Total submissions: 2
| Submitter | RCV | SCV | Clinical significance | Condition | Last evaluated | Review status | Method | Comment |
|---|---|---|---|---|---|---|---|---|
| Labcorp Genetics |
RCV000458553 | SCV000552081 | uncertain significance | Brugada syndrome | 2021-01-05 | criteria provided, single submitter | clinical testing | This sequence change replaces isoleucine with methionine at codon 714 of the CACNA2D1 protein (p.Ile714Met). The isoleucine residue is weakly conserved and there is a small physicochemical difference between isoleucine and methionine. In summary, the available evidence is currently insufficient to determine the role of this variant in disease. Therefore, it has been classified as a Variant of Uncertain Significance. Algorithms developed to predict the effect of missense changes on protein structure and function are either unavailable or do not agree on the potential impact of this missense change (SIFT: "Tolerated"; PolyPhen-2: "Not Available"; Align-GVGD: "Class C0"). This variant has not been reported in the literature in individuals with CACNA2D1-related conditions. ClinVar contains an entry for this variant (Variation ID: 411090).

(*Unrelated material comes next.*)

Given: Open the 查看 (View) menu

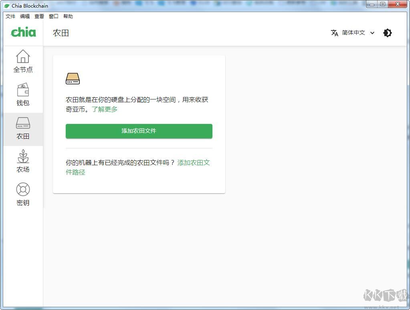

This variant is present in population databases (rs745501384, ExAC 0.003%). |
| Ambry Genetics | RCV003168844 | SCV003856735 | uncertain significance | Cardiovascular phenotype | 2022-11-27 | criteria provided, single submitter | clinical testing | The p.I714M variant (also known as c.2142C>G) is located in coding exon 27 of the CACNA2D1 gene. The isoleucine at codon 714 is replaced by methionine, an amino acid with highly similar properties. This change occurs in the first base pair of coding exon 27. This amino acid position is conserved. In addition, this alteration is predicted to be tolerated by in silico analysis. Since supporting evidence is limited at this time, the clinical significance of this alteration remains unclear. |